—Je suis de retour depuis hier; j'ai reçu tout à l'heure l'invitation de d'Harville et j'accours... tout joyeux de cette bonne surprise. Et M. de Saint-Remy tendit la main à M. de Lucenay, puis au marquis.
—Et je vous sais bien gré de cet empressement, mon cher Saint-Remy. N'est-ce pas naturel? Les amis de Lucenay ne doivent-ils pas se réjouir de l'heureuse issue de ce duel, qui, après tout, pouvait avoir des suites fâcheuses.
—Mais, reprit obstinément le duc, qu'est-ce donc que vous avez été faire à la campagne en plein hiver, Saint-Remy? cela m'intrigue.

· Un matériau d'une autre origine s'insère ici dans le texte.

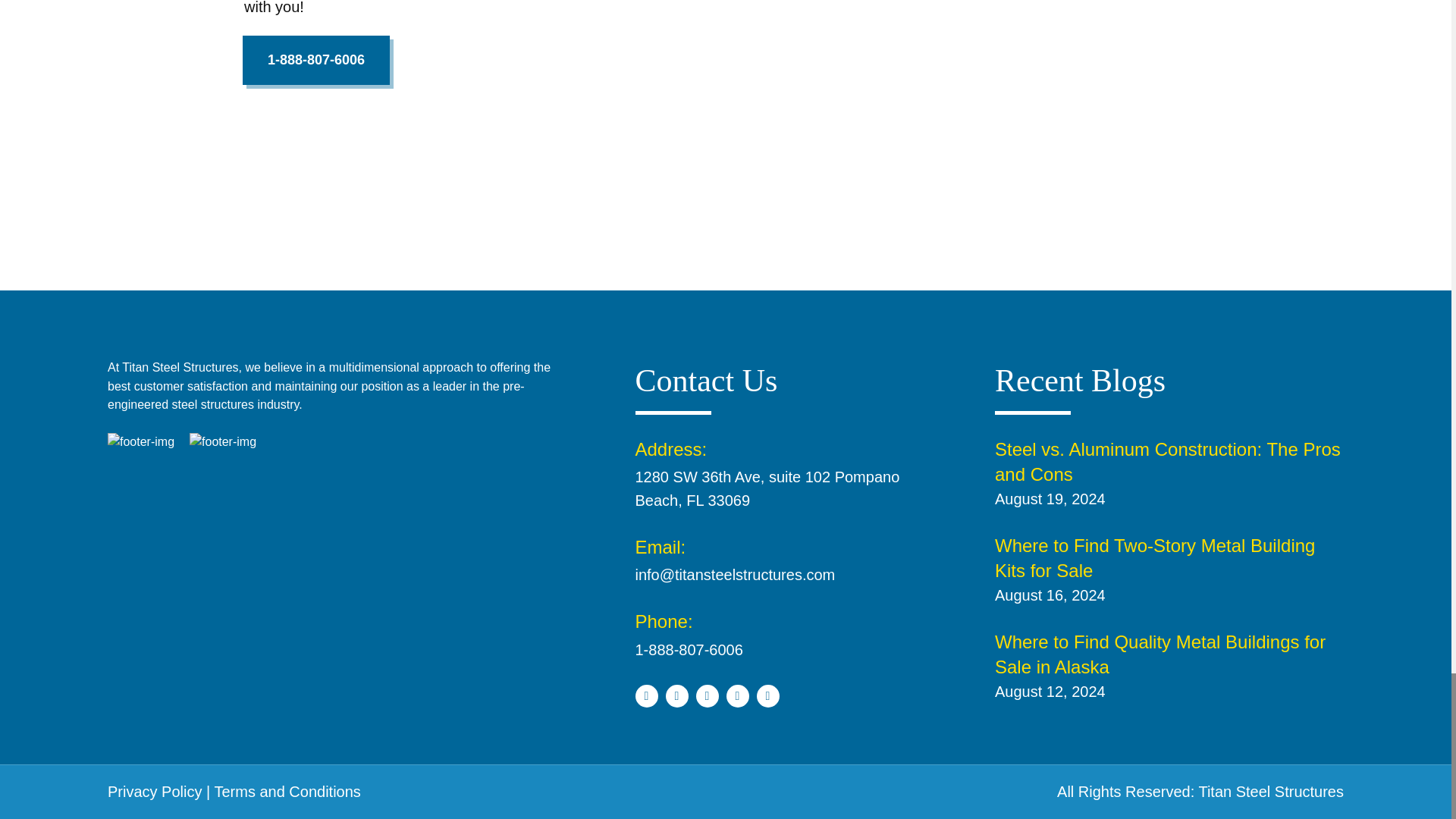
Steel vs. Aluminum Construction: The Pros and Cons (1167, 461)
Where to Find Two-Story Metal Building Kits for Sale (1154, 557)
Where to Find Quality Metal Buildings for Sale in Alaska (1159, 654)
Google Map (332, 573)
Given the description of an element on the screen output the (x, y) to click on. 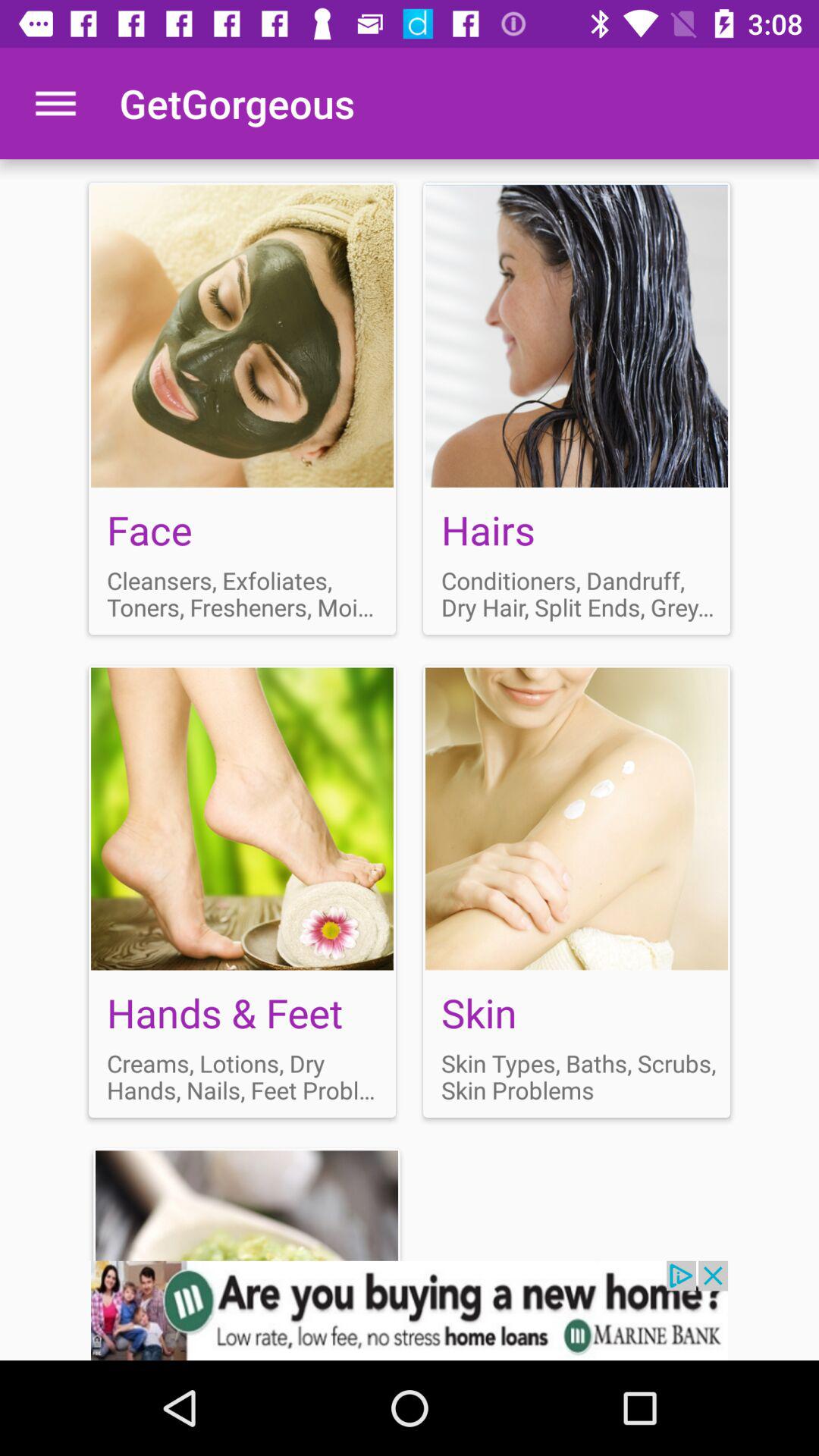
hair products (576, 408)
Given the description of an element on the screen output the (x, y) to click on. 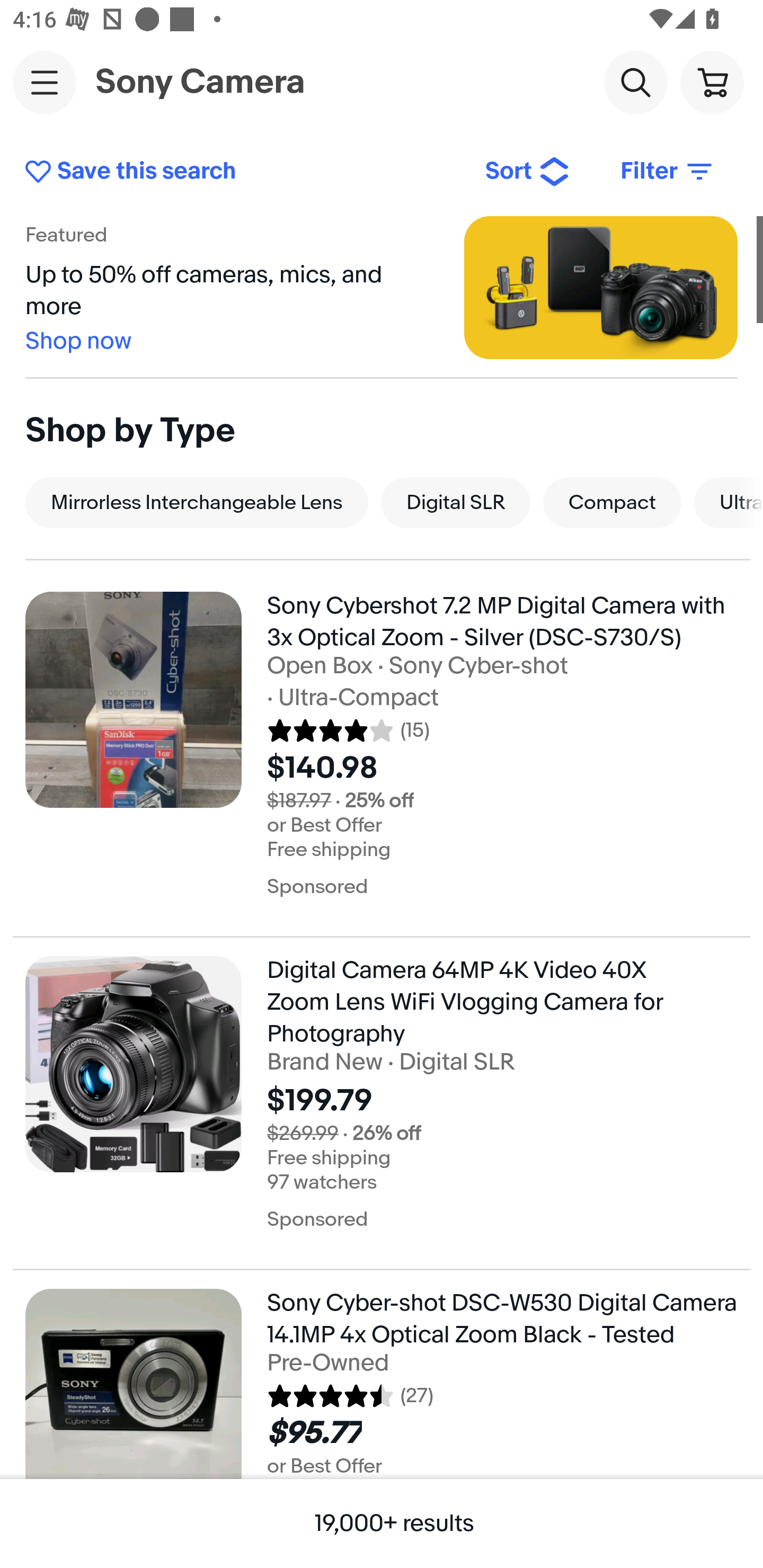
Main navigation, open (44, 82)
Search (635, 81)
Cart button shopping cart (711, 81)
Save this search (241, 171)
Sort (527, 171)
Filter (667, 171)
Digital SLR Digital SLR, Type (455, 502)
Compact Compact, Type (612, 502)
Given the description of an element on the screen output the (x, y) to click on. 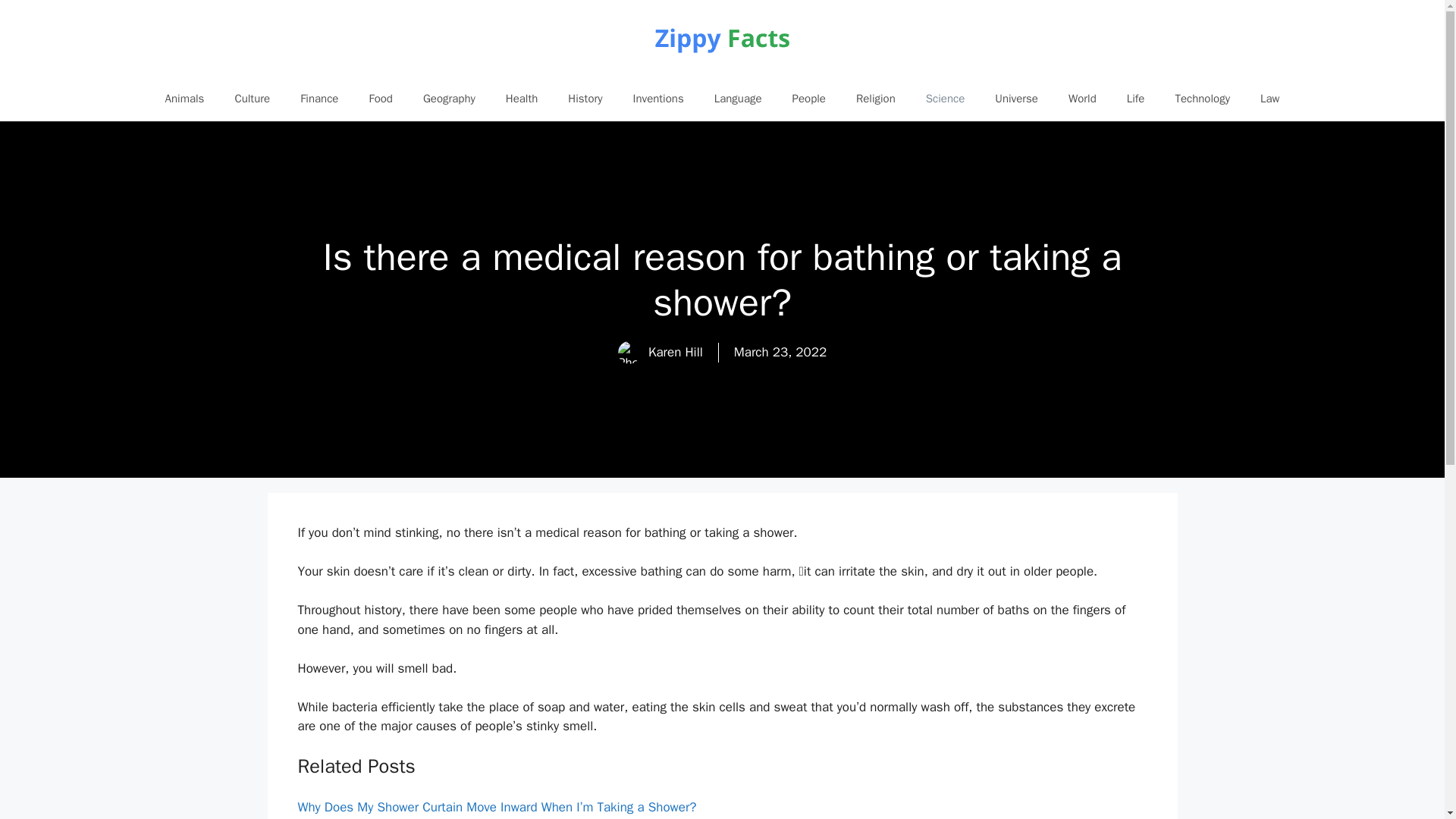
Inventions (657, 98)
Culture (252, 98)
Life (1136, 98)
People (809, 98)
Language (737, 98)
Animals (184, 98)
Religion (876, 98)
Technology (1201, 98)
Food (380, 98)
Geography (448, 98)
Given the description of an element on the screen output the (x, y) to click on. 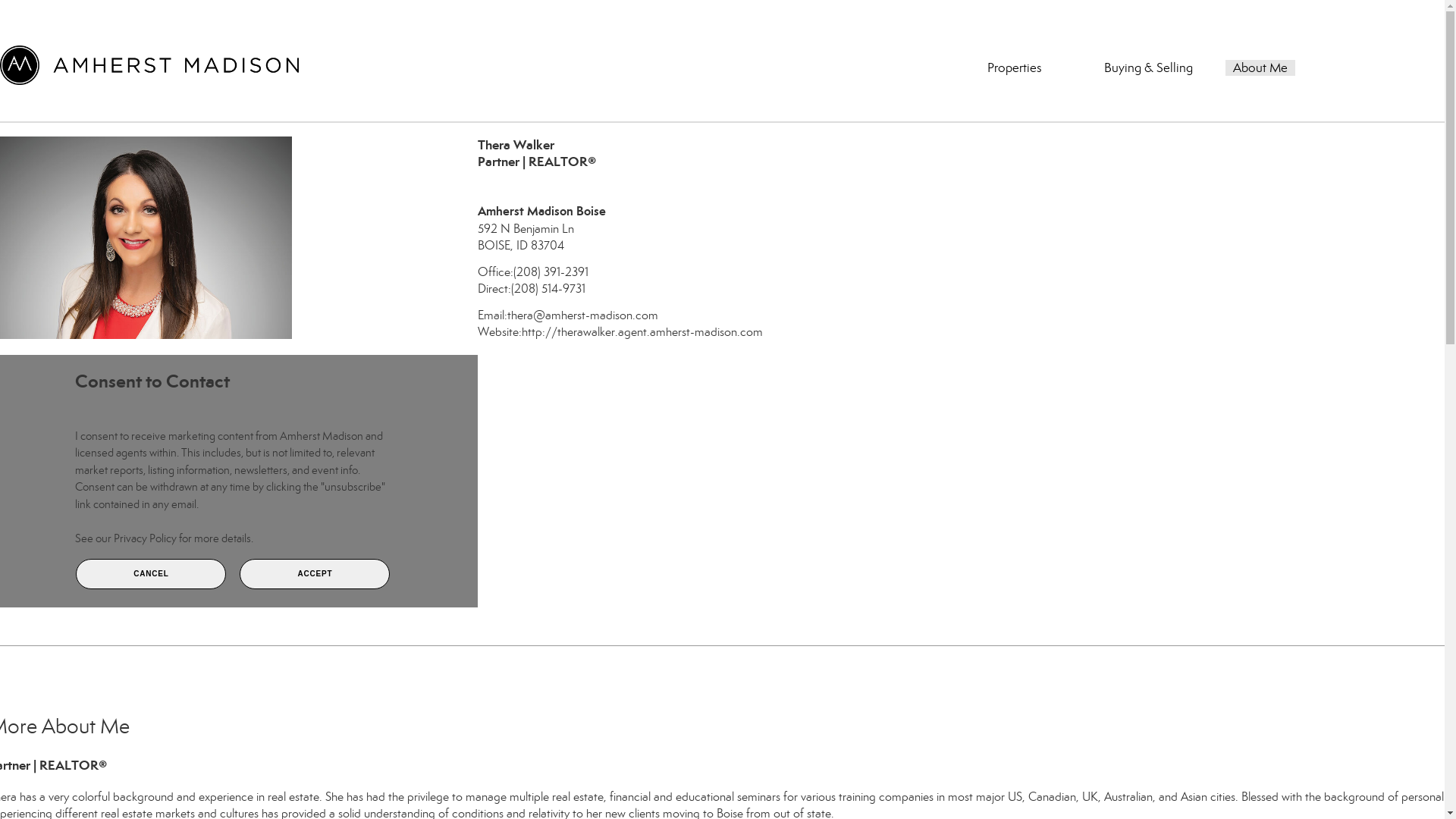
Privacy Policy Element type: text (144, 538)
(208) 391-2391 Element type: text (550, 270)
thera@amherst-madison.com Element type: text (582, 314)
Neighborhood News Element type: text (1378, 112)
About Me Element type: text (1260, 67)
Follow me on Facebook Element type: hover (481, 357)
CANCEL Element type: text (150, 573)
Contact Me Element type: text (1269, 112)
Buying & Selling Tips Element type: text (1160, 97)
ACCEPT Element type: text (314, 573)
Buying & Selling Element type: text (1148, 67)
(208) 514-9731 Element type: text (548, 288)
My Active Listings Element type: text (1037, 112)
Properties Element type: text (1014, 67)
http://therawalker.agent.amherst-madison.com Element type: text (641, 331)
Financial Calculators Element type: text (1160, 112)
Home Element type: text (955, 112)
My Bio Element type: text (1256, 97)
Property Search Element type: text (1032, 97)
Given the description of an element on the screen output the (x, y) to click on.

—Est-il curieux! dit le vicomte en s'adressant à M. d'Harville. Puis il répondit au duc:—Je veux me sevrer peu à peu de Paris... puisque je dois le quitter bientôt...
—Ah! oui, cette belle imagination de vous faire attacher à la légation de France à Gerolstein... Laissez-nous donc tranquilles avec vos billevesées de diplomatie! vous n'irez jamais là... ma femme le dit et tout le monde le répète...
—Je vous assure que Mme de Lucenay se trompe comme tout le monde.
—Elle vous a dit devant moi que c'était une folie...
—J'en ai tant fait dans ma vie!
—Des folies élégantes et charmantes, à la bonne heure, comme qui dirait de vous ruiner par vos magnificences de Sardanapale, j'admets ça; mais aller vous enterrer dans un trou de cour pareil... à Gerolstein! Voyez donc la belle poussée... Ça n'est pas une folie, c'est une bêtise, et vous avez trop d'esprit pour en faire... des bêtises.
—Prenez garde, mon cher Lucenay; en médisant de cette cour allemande, vous allez-vous faire une querelle avec d'Harville, l'ami intime du grand-duc régnant, qui, du reste, m'a l'autre jour accueilli avec la meilleure grâce du monde à l'ambassade de ***, où je lui ai été présenté.